[Start Raw data]
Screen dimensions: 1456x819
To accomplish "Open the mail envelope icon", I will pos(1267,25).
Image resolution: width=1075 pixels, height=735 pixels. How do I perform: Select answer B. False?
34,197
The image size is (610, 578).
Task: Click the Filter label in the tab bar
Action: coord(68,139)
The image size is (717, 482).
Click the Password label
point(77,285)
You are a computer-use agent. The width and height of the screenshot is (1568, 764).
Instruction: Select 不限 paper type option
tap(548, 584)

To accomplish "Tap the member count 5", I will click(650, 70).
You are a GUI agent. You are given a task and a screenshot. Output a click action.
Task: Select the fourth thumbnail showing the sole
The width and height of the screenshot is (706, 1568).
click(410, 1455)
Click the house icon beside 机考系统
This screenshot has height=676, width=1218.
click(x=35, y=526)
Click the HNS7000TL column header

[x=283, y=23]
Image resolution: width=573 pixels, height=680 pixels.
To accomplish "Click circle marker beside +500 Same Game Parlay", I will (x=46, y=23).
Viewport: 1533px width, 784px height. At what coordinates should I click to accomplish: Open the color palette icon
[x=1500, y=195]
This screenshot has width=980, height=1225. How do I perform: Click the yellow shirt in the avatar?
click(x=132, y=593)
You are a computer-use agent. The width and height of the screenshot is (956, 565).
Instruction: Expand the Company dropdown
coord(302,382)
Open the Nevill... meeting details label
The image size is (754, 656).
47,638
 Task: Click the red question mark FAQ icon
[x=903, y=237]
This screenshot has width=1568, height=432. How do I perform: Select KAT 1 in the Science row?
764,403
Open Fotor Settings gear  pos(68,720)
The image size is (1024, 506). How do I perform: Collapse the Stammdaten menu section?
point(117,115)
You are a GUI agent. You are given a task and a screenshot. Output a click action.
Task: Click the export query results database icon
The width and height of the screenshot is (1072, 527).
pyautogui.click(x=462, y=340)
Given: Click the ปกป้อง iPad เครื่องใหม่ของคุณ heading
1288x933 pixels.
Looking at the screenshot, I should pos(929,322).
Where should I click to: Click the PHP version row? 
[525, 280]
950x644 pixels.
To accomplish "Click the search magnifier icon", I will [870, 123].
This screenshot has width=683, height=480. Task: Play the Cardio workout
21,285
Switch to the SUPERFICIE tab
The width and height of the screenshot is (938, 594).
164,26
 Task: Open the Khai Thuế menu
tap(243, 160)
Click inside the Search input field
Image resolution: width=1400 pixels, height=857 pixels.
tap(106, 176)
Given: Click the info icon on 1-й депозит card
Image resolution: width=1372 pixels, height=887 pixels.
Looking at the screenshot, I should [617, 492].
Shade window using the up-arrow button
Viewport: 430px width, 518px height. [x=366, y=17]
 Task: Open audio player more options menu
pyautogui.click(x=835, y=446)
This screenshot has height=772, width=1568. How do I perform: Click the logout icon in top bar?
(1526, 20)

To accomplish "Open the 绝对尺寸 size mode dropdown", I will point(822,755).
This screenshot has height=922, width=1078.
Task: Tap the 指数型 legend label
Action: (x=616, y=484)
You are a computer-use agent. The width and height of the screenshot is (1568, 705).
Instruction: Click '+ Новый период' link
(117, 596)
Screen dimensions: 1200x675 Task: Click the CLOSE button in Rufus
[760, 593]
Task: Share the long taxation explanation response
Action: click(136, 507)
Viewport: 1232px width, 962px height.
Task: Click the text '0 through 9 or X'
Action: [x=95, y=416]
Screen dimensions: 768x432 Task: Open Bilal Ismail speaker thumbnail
[End Raw data]
▸ **Written request**: Please locate every line in the records above that contains the word "Open" and copy each of those lines.

▸ **Full output**:
To accomplish "Open the mail envelope icon", I will pos(1267,25).
Viewport: 1533px width, 784px height. At what coordinates should I click to accomplish: Open the color palette icon
Open the Nevill... meeting details label
Open Fotor Settings gear  pos(68,720)
 Task: Open the Khai Thuế menu
 Task: Open audio player more options menu
To accomplish "Open the 绝对尺寸 size mode dropdown", I will point(822,755).
Screen dimensions: 768x432 Task: Open Bilal Ismail speaker thumbnail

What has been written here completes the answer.